Marketing your product globally will be a challenge for some while others will transition naturally. The commonality between your local cannabis market and a global one is cannabis culture itself. Whether you are from Canada, United States, Spain, Jamaica or India – cannabis culture is a movement that speaks the same language. It’s our job to make sure we don’t forget what cannabis consumers value just because they are in a different country. Learning why different cultures use cannabis and the different ways they consume it is the most valuable thing you can do to prepare. We are all familiar with the Jamaican Rastafarian, but far too many people assume all Jamaicans consume cannabis which is completely false.

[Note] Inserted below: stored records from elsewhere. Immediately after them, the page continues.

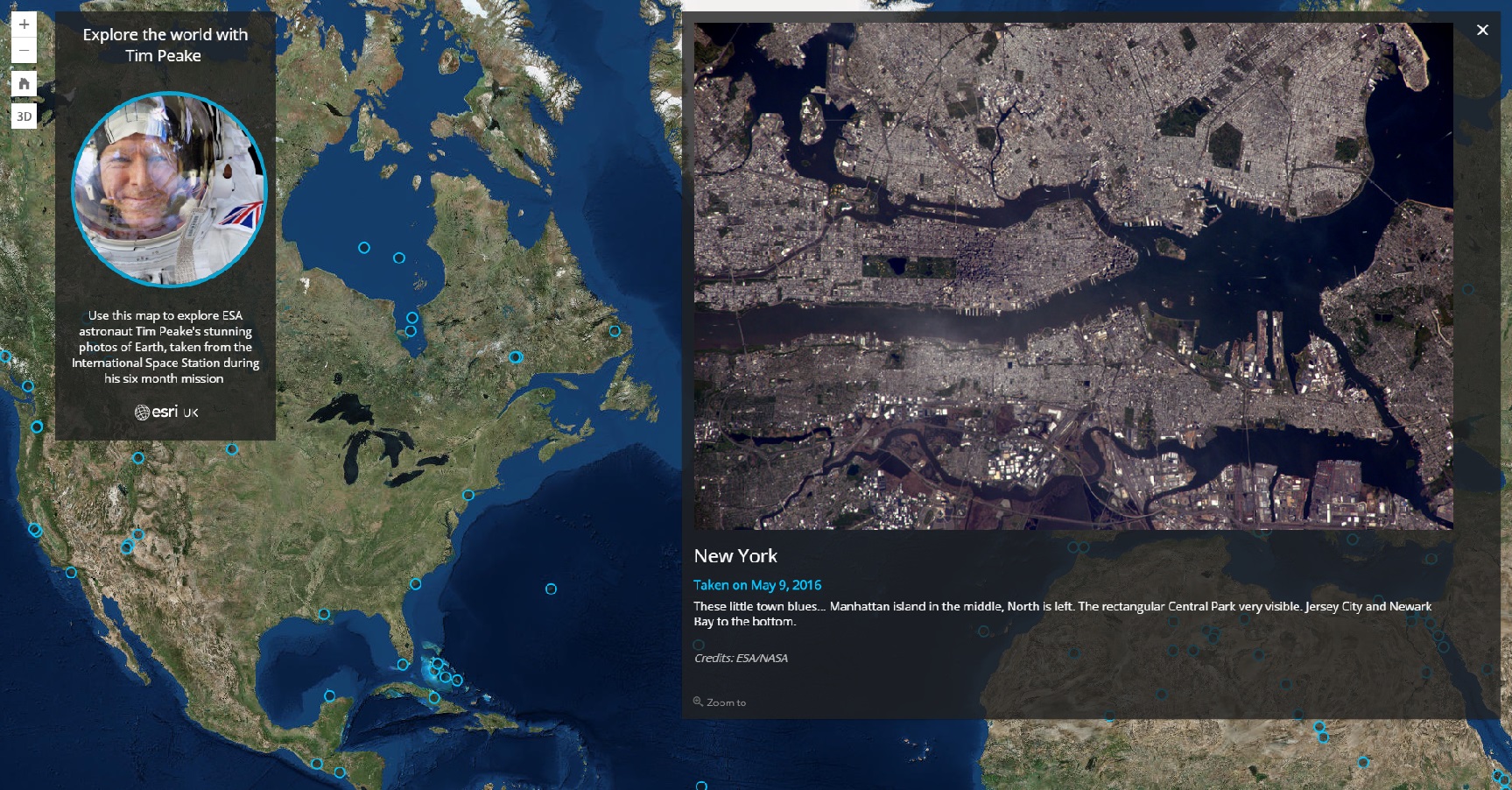Select the marker on the New York coastline
Viewport: 1512px width, 790px height.
click(x=468, y=495)
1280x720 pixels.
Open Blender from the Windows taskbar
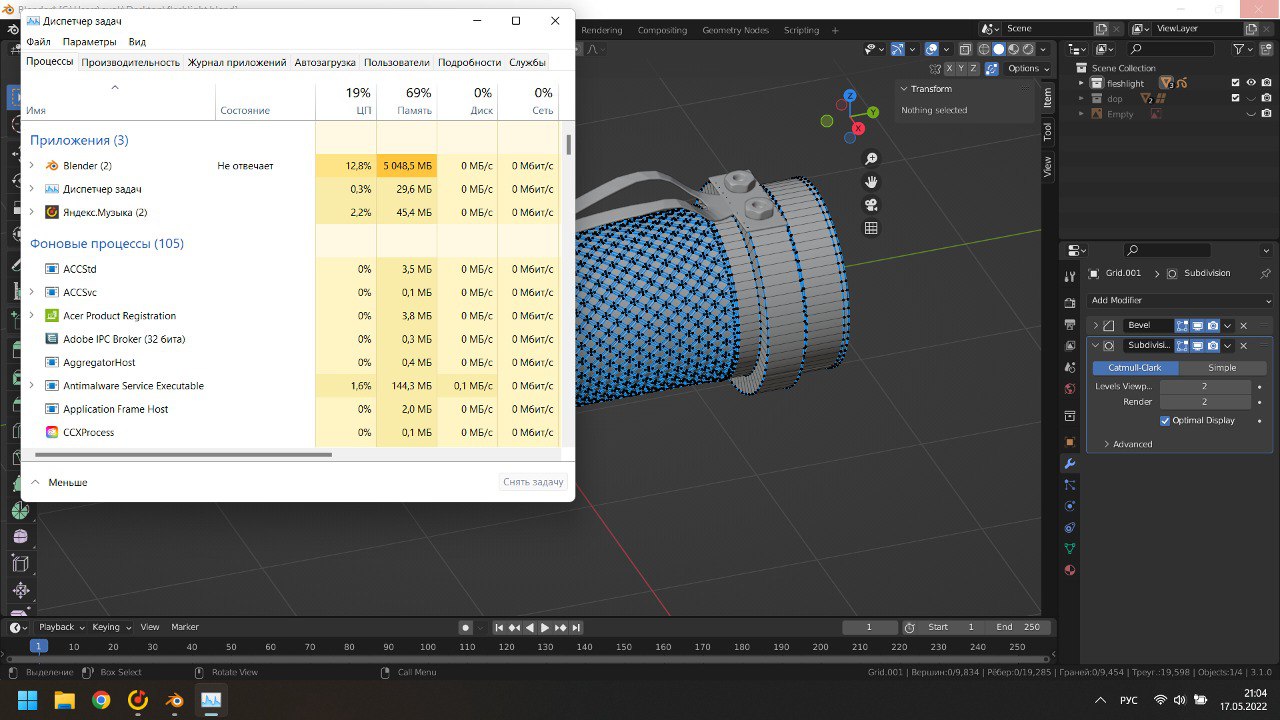coord(175,700)
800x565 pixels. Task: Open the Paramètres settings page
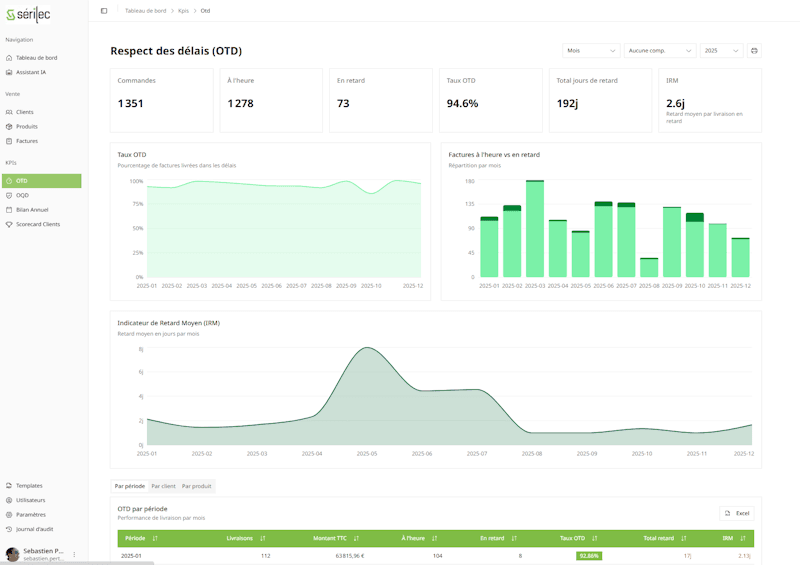(30, 515)
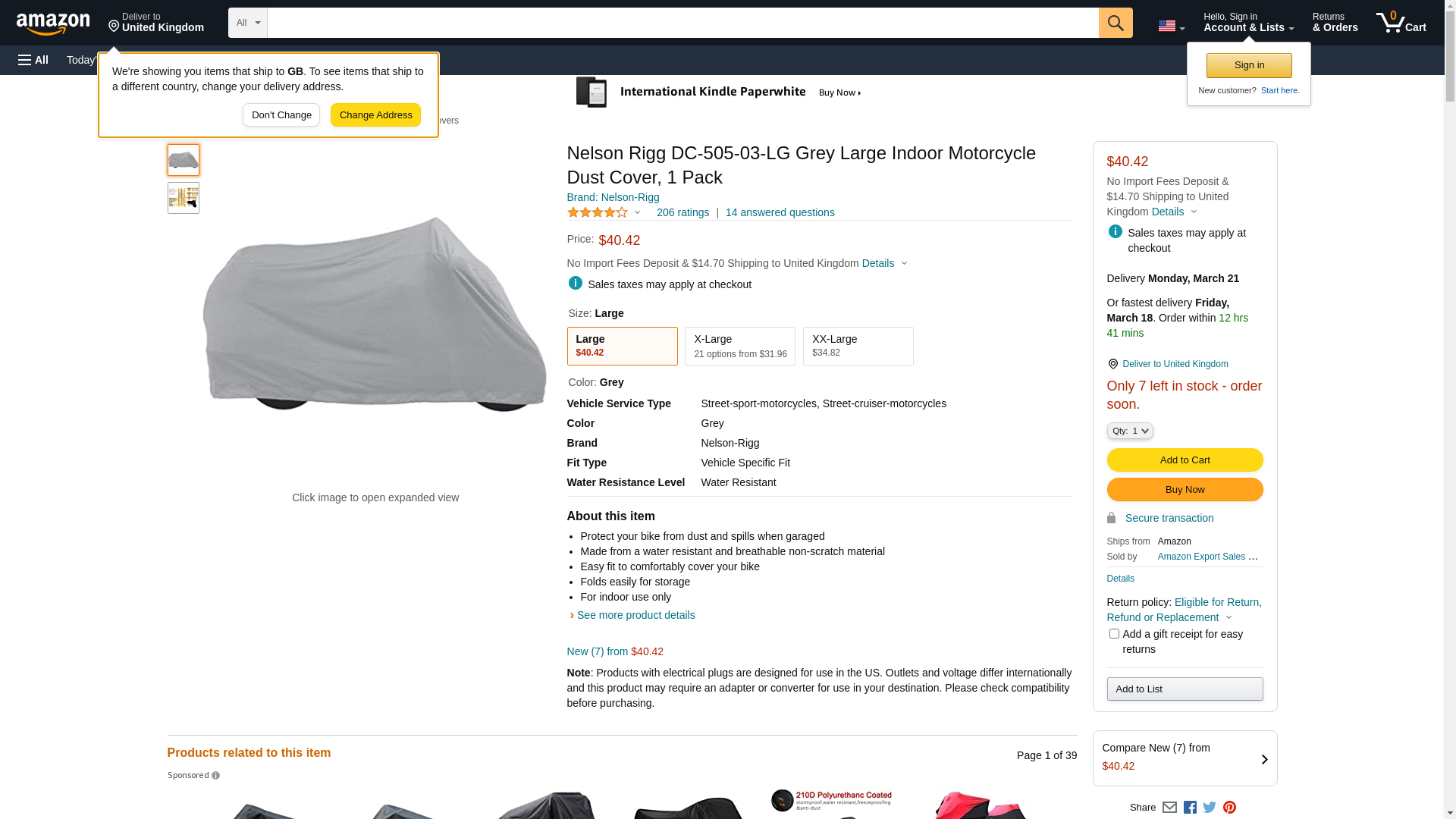Enable the gift receipt checkbox
Screen dimensions: 1456x819
[x=1114, y=634]
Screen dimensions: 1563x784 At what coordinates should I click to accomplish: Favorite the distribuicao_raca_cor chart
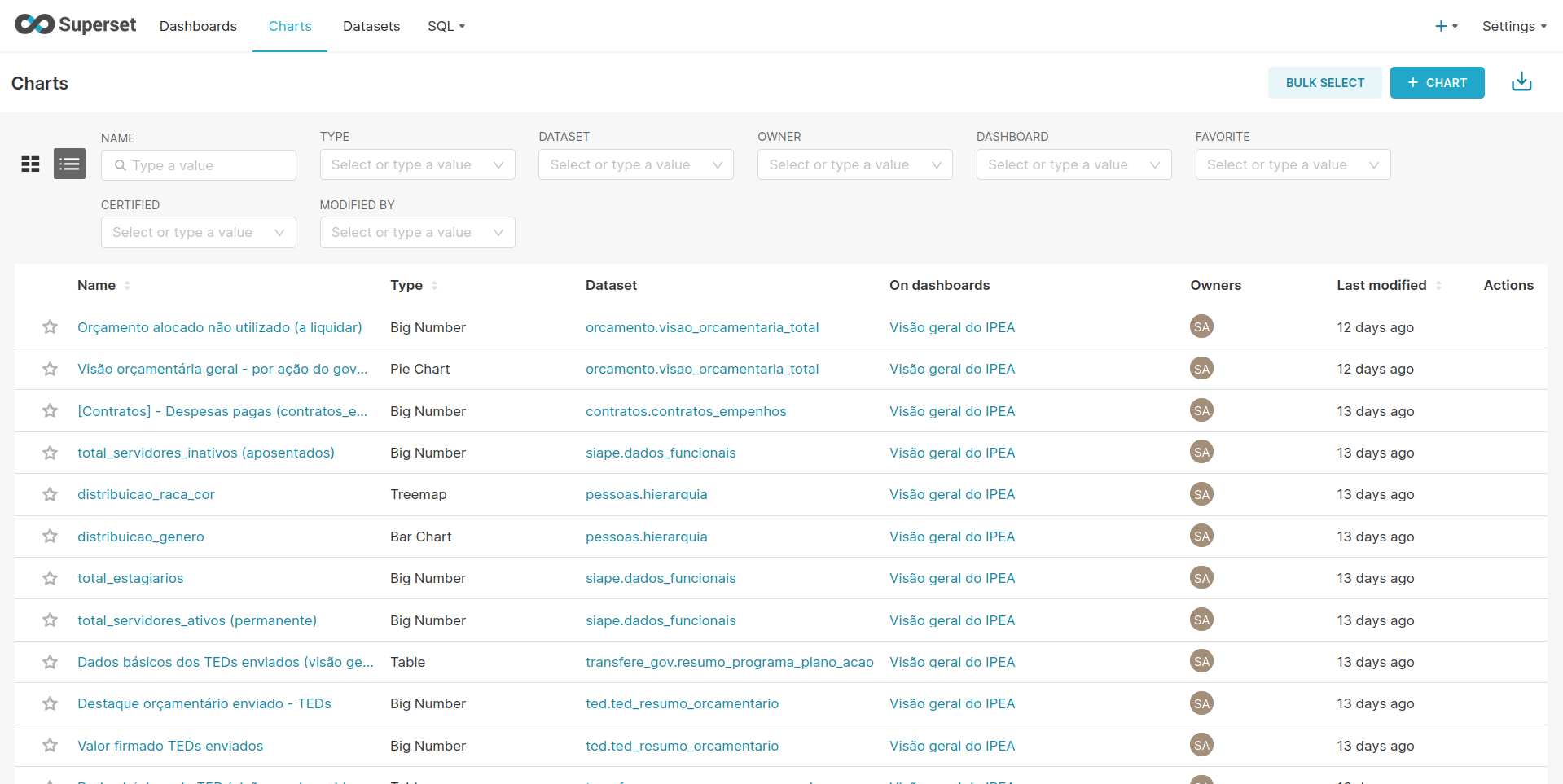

The reality is that most Jamaicans do not consume cannabis. Some use it strictly for medical purposes and the Rastafarians use it for spiritual enlightenment. The last two reasons are common throughout the globe. For hundreds of years cannabis has been used to build, heal or during religious ceremonies. Respecting and learning each culture’s unique appreciation for cannabis will allow your marketing team to tap into these new markets more easily than you think.